Dalam keadaan masih marah Siu Lan menyusun kue kedalam keranjang, dan pergi keluar rumah untuk menjajakannya. Dinginnya salju yang memenuhi jalan tidak menyurutkan niatnya untuk menjual kue. Bagaimana lagi? Mereka harus dapat uang untuk makan.
Dan sebagai hukuman bagi Lie Mei, putrinya, pintu rumah dikunci Siu Lan dari luar agar Lie Mei tidak bisa pulang. Putri kecil itu harus diberi pelajaran, pikirnya geram. Lie Mei sudah berani kurang ajar.
Apa yang terjadi kemudian?
Sepulang menjajakan kue, Siu Lan menemukan Lie Mei, gadis kecil itu tergeletak di depan pintu. Rupanya Lie Mei sudah cukup lama berada di luar pintu karena tidak bisa masuk ke dalam rumah akibat pintu sudah dikunci oleh ibunya. Dan Lie Mei tidak kuat menahan dinginnya salju. Melihat keadaan anaknya Siu Lan berlari kencang. Siu Lan memeluk Lie Mei yang ternyata sudah membeku dan sudah tidak bernyawa lagi. Siu Lan berteriak membelah kebekuan salju dan menangis meraung-raung, tapi Lie Mei tetap tidak bergerak. Dengan segera, Siu Lan membopong Lie Mei masuk ke dalam rumah.
Siu Lan menggoncang-goncangkan tubuh beku putri kecilnya sambil meneriakkan nama Lie Mei. Tiba-tiba jatuh sebuah bungkusan kecil dari tangan Lie Mei. Siu Lan mengambil bungkusan kecil itu, dia membukanya. Isinya sebungkus kecil biskuit yang dibungkus kertas usang. Siu Lan mengenali tulisan pada kertas usang itu adalah tulisan Lie Mei yang masih berantakan namun tetap terbaca.
“Hi..hi..hi….mama pasti lupa. Ini hari istimewa buat mama. Aku membelikan biskuit kecil ini untuk hadiah. Uangku tidak cukup untuk membeli biskuit ukuran besar. Hi…hi…hi..mama selamat ulang tahun.”
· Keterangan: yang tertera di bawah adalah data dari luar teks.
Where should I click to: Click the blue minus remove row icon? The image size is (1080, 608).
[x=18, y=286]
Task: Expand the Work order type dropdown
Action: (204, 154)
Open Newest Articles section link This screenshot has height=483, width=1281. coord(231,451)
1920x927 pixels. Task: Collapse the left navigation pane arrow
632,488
Kontan Siu Lan menjerit semakin keras. Tangisnya miris penuh penyesalan. Namun nasi sudah jadi bubur. Lie Mei tetap tidak bangun lagi. Pikiran yang buruk terhadap anaknya telah menyeretnya ke dalam penderitaan yang teramat sangat. Bukan hanya hanya anaknya yang menerima akibat buruk dari cara berpikirnya itu, melainkan dia sendiri yang pada akhirnya menerima akibat yang tentu saja akan membuat hidupnya makin tersiksa.
Seperti itulah memang akibat dari buruk sangka. Tidak ada yang lain akhir dari sebuah buruk sangka selain daripada penyesalan, dan bahkan penderitaan yang teramat sangat. Sangat jauh dan mustahil buruk sangka menjadi sebab datangnya kebahagiaan pada diri seseorang.
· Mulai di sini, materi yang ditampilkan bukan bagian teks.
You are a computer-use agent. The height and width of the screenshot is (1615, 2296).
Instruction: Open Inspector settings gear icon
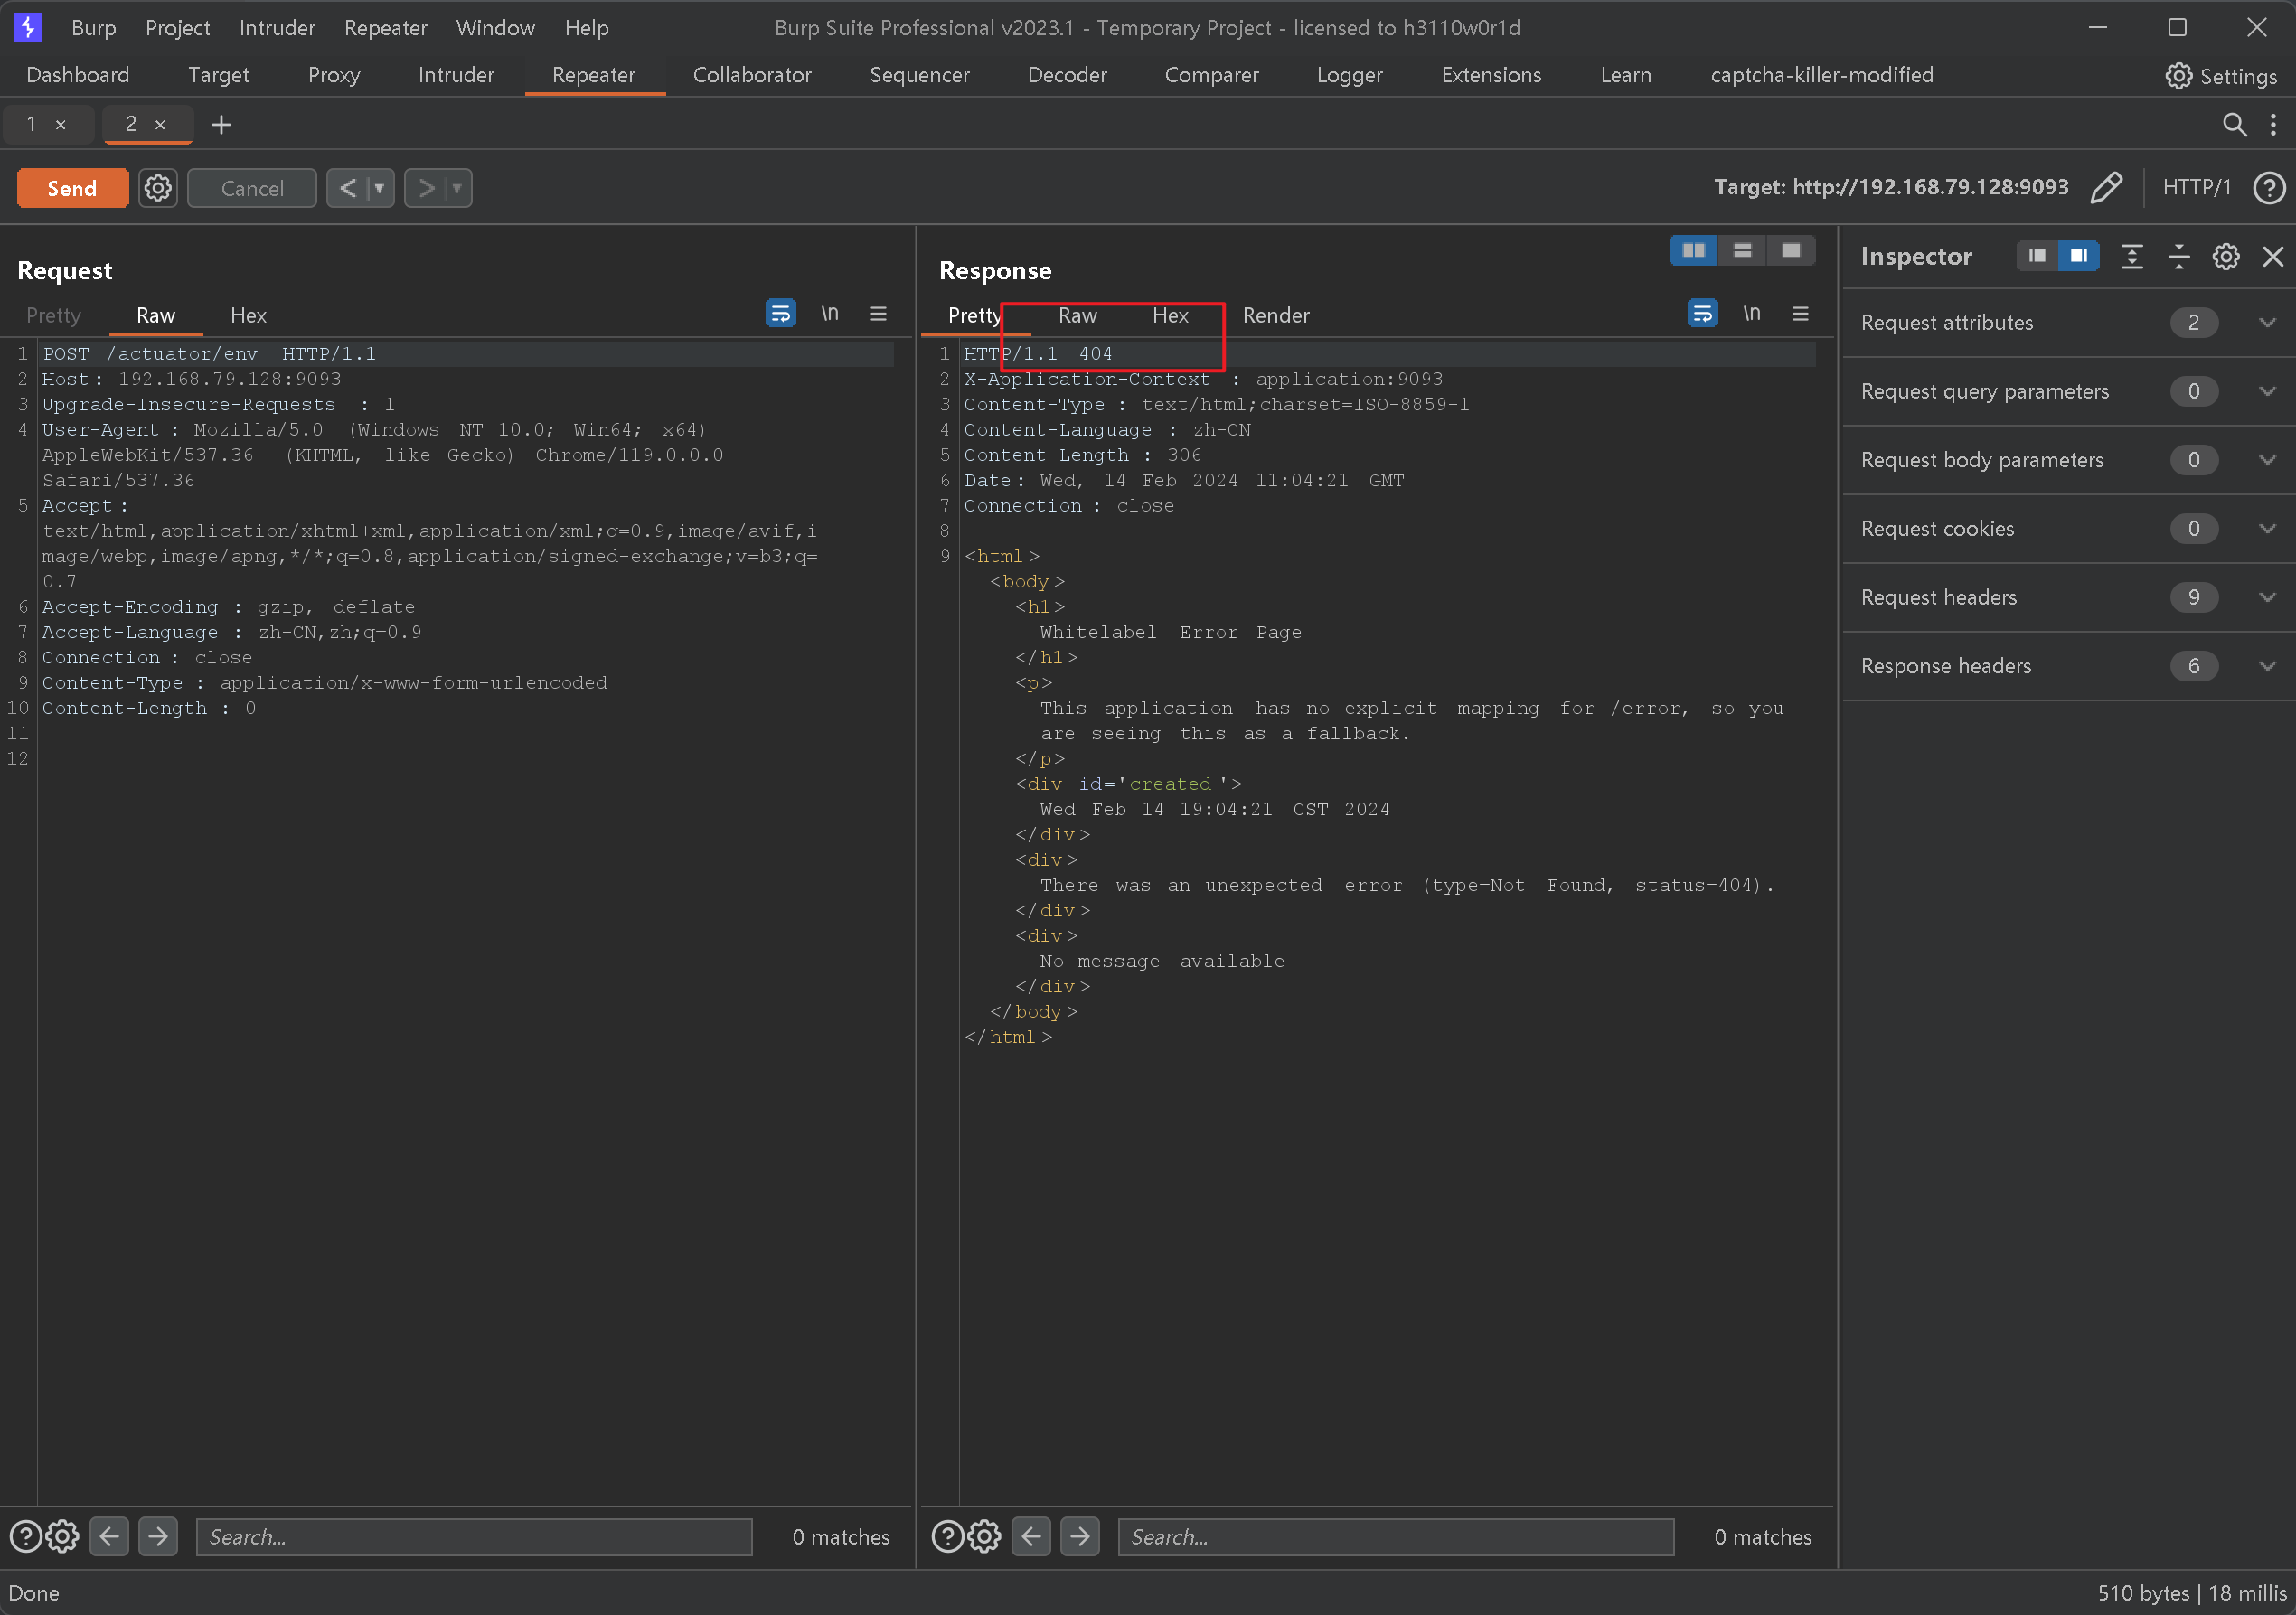[x=2226, y=256]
Tidak mungkin kita akan mendapatkan kebahagiaan yang kita impikan sepanjang pikiran kita dipenuhi dengan prasangka-prasangka buruk terhadap orang lain.
Barangkali dalam keseharian kita pernah juga atau bahkan tanpa disadari pikiran-pikiran buruk tentang orang lain ini telah hinggap dalam diri kita. Berbagai prasangka buruk terlintas di pikiran kita, yang parahnya seringkali persangkaan kita itu tidak berdasar dan tidak beralasan. Lebih parah lagi tatkala sangkaan-sangkaan kita ini telah kita jadikan sebagai sebuah informasi baru dan kemudian dengan cara yang meyakinkan kita sampaikan informasi hasil dari sangkaan kita itu kepada orang lain. Bukankah ini sudah menjadi fitnah? Tentu kita sudah mengetahui kaitannya dengan fitnah ini.
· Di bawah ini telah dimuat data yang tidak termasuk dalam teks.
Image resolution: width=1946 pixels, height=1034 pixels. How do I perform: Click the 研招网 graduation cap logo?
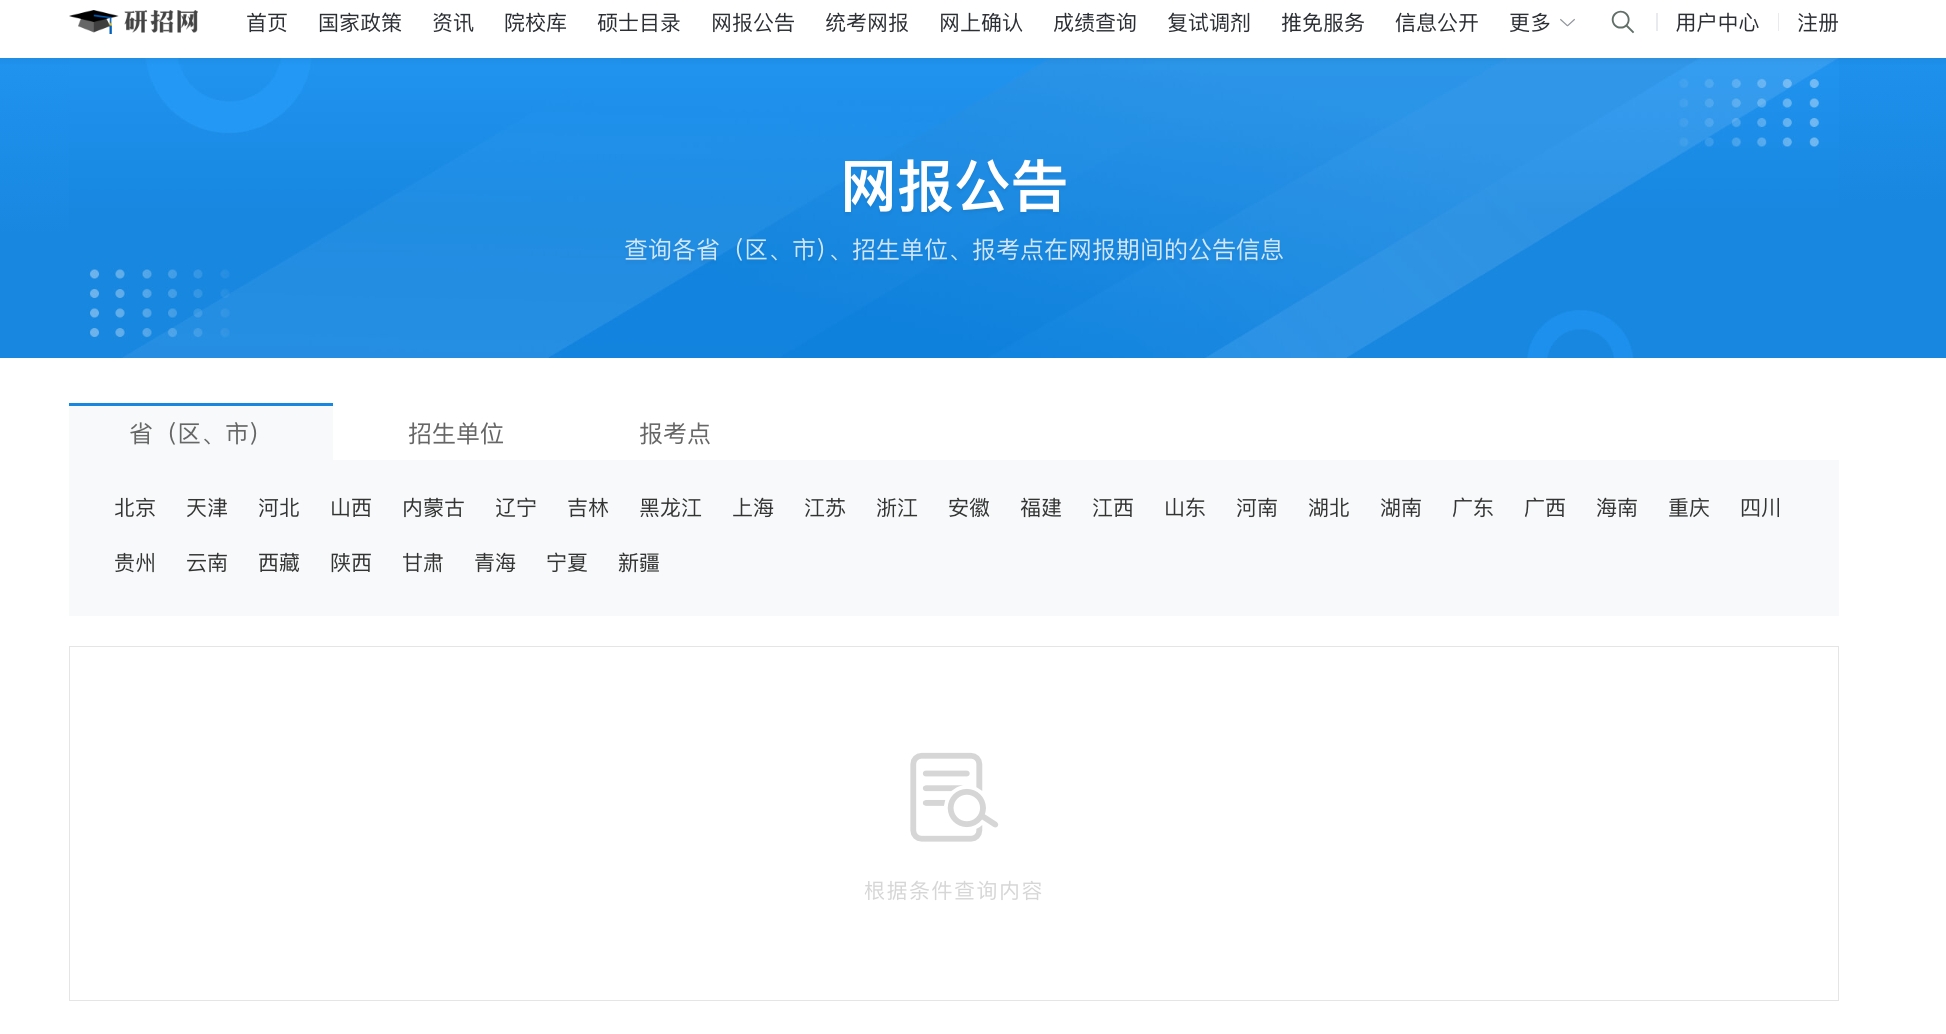tap(135, 22)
Sekali-kali cobalah kita pikirkan apa yang terjadi ketika seseorang yang telah menjadi sasaran dari pikiran buruk kita itu merasakan atau mengetahui apa yang telah kita lakukan. Tentu saja dia akan menjadi sakit hati. Dan tidak menutup kemungkinan jika di kemudian hari dia akan menjauh dari kita, karena dia merasa sudah tidak merasa nyaman lagi jika bersama kita.
Atau mungkin kita pernah tatkala di sebuah kereta api dalam perjalanan kita ke suatu tempat misalnya. Dan secara kebetulan kita duduk berhadapan dengan seseorang yang berlawanan jenis dengan kita dan belum Kita kenal. Kemudian untuk menutupi kebosanan perjalanan, kita berniat untuk menyapa dan berkenalan. Dalam niatan kita benar-benar hanya sekedar untuk berkenalan hingga kita bisa ‘ngobrol’ dengan orang itu. Namun kemudian respon yang kita terima adalah respon negatif yang sama sekali tidak kita duga. Dan kemudian kita mengetahui bahwa ternyata orang itu telah menyangka buruk terhadap diri kita.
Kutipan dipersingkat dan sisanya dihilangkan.